Hawaiian renter sues after cameras show landlord using drugs in her unit
HONOLULU (HawaiiNewsNow/Gray News) - In a shocking case, a Hawaiian renter is suing her landlord for allegedly trespassing, taking her belongings and using drugs in her kitchen while she was away.
The suit by the Japanese national also alleges that the man was caught on security camera apparently masturbating in her living room.
“She was shocked. She is still traumatized,” said her attorney, Andrew Daiske Stewart. “You feel safe in your own dwelling, but when something like this happens, I can’t imagine,”
Advocates said the case is a stark reminder that tenants have a right to privacy, and landlords who violate that can face consequences.
According to the suit, the woman moved into the duplex in Waipahu back in August 2021 and, shortly after that, began to notice that her belongings were being removed or moved around.
After installing several security cameras, the woman found that her landlord was entering her apartment while she was away ― eating her food, rummaging through her drawers and taking her belongings.

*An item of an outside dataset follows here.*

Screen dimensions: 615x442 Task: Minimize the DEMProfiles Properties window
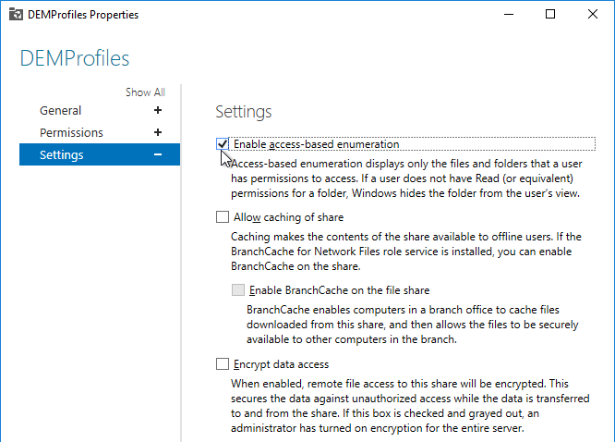click(x=509, y=14)
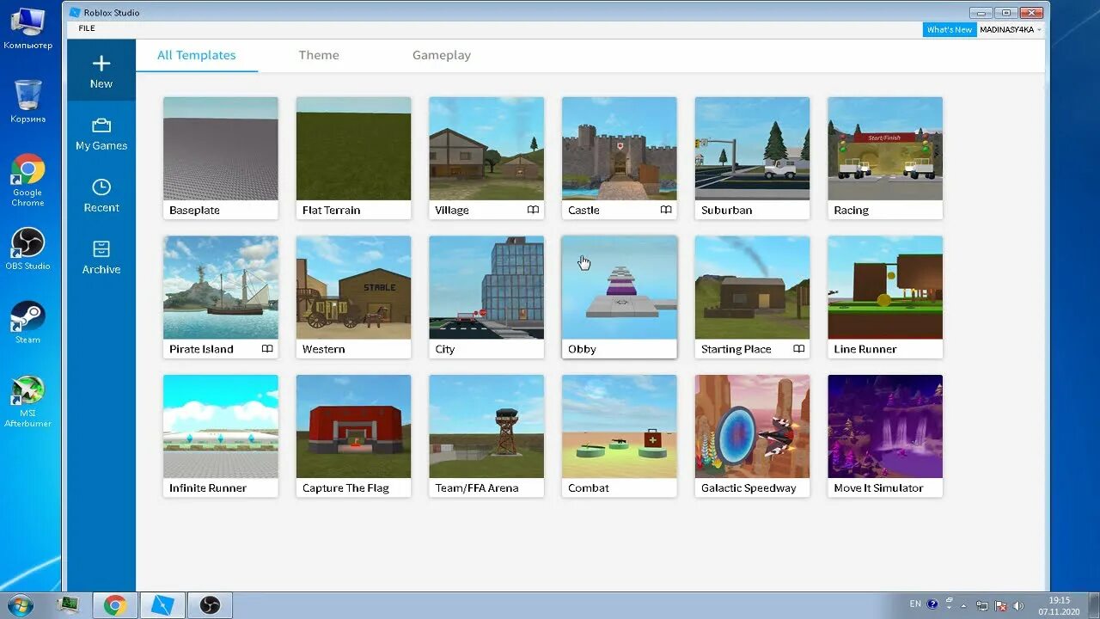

Two of the videos also show the man apparently masturbating, and one taken on March 26 shows him reaching into the pocket of a camouflage jacket for a pipe and smoking some kind of drug.
“She’s going to have to carry this experience to where she moves or rents next,” Stewart said.
He added his client has filed a temporary restraining order along with a complaint with the Honolulu Police Department, which initially declined to investigate the case.
Stewart said they turned it down because they initially thought the woman didn’t have a formal lease and that she was renting a room in the house and was not living in a separate ohana unit.
But a check of city building permits show that the rental until was built as an add-on in 2012 and that the apartment has a separate entrances.
Police now say they plan to reach out to the victim and will review the case further.
HNN attempted contacting the owner by phone and in person, but was unable to reach him. He is not being identified in this story because he isn’t charged with a crime.
Dan O’Meara, an attorney with the Legal Aid Society of Hawaii, said landlords have to have a specific reason for entering an apartment, such as a leaky faucet or backed-up toilet. “Only if there’s an emergency can a landlord come in, and clearly in this situation that wasn’t the case,” he said.